CONTEXT
I have a DataFrame I'm trying to filter using multiple different conditions / "rulesets". There are 3 different rules with a set of conditions as follows:
Rule_DF Variable Operator Value
Rule1 Gender == M
Rule1 DOB > 01/01/2000
Rule1 Height > 72 <-- "inches"
Rule2 Gender == F
Rule2 DOB >= 06/10/1998
Rule2 Height < 70
etc...
EXAMPLE DATA
Name Gender DOB Height(in)
Bob M 01/01/2001 74
Jane F 01/01/1999 64
etc...
EXPECTED RESULT
rule1_df should contain a list of all the names of people that fit rule 1's conditions. rule2_df should contain a list of all the names of people that fit rule 2's conditions.
CURRENT CODE
I am at the point where the rules are all grouped by the rule name and the query is written as such:
for item in grouped_rule_df:
query = ' & '.join(f'{i} {j} {repr(k)}' for i, j, k in zip(column, equal, condition))

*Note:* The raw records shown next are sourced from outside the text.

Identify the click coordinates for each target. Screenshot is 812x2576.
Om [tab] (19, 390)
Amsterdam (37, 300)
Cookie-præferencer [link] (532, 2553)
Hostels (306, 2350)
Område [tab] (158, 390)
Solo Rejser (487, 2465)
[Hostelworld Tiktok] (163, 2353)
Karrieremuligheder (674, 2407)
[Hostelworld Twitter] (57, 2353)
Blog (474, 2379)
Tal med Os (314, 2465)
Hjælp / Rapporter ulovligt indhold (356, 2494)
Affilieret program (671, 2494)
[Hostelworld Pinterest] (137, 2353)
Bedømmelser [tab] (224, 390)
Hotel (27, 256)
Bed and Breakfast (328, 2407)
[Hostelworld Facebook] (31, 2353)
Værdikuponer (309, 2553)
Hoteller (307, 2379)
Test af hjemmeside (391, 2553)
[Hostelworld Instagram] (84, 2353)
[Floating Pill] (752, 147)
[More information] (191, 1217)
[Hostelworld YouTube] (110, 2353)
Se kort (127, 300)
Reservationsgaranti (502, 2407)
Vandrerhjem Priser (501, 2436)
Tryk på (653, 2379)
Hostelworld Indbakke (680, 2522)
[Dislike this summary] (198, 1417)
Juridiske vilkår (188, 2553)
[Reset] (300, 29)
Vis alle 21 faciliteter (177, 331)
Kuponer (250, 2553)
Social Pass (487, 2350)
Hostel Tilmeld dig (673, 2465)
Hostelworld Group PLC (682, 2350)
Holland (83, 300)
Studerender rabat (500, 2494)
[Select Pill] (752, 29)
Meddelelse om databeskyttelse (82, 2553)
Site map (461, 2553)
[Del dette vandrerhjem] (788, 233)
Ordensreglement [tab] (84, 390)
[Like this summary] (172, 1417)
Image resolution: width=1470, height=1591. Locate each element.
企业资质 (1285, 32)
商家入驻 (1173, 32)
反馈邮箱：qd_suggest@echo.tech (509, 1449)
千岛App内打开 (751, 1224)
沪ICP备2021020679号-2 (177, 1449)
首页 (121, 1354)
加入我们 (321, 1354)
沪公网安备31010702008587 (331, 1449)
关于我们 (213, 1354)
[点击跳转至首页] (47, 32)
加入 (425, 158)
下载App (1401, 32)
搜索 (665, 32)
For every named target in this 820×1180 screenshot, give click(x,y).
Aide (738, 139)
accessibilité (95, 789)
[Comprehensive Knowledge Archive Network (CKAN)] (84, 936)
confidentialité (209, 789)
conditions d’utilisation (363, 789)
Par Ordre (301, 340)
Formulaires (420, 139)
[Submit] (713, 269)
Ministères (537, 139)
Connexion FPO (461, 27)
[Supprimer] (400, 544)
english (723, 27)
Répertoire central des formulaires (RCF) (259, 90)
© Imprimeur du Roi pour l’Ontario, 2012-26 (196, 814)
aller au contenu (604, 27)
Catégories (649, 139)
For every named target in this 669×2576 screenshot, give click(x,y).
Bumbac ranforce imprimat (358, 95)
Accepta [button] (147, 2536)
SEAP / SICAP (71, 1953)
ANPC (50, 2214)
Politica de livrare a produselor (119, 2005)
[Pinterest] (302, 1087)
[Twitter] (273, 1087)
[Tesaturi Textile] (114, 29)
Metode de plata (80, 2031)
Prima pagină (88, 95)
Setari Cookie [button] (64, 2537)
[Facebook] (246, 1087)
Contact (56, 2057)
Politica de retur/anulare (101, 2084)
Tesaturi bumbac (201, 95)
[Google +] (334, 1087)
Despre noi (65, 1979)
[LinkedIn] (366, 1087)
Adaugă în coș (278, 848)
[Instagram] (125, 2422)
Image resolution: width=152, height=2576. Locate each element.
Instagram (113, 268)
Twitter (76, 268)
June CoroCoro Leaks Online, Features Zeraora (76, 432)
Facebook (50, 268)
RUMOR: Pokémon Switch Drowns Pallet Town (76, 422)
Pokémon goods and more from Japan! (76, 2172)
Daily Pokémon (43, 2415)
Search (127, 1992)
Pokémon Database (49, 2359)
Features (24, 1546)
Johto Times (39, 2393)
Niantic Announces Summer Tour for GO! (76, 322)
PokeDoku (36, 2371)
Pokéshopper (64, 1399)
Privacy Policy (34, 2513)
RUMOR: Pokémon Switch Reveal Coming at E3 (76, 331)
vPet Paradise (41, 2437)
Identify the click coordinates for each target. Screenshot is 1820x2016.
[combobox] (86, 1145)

query = "Gender == 'M' & Height > 72 & DOB > '01/01/2000'"
test = df.query(query)
PROBLEM
The query still returns a list of all the heights. If I run the query with just the height condition, it returns the correct list of people. Can you not combine data types in pandas .query? Or is PandaSQL/another package a better solution here?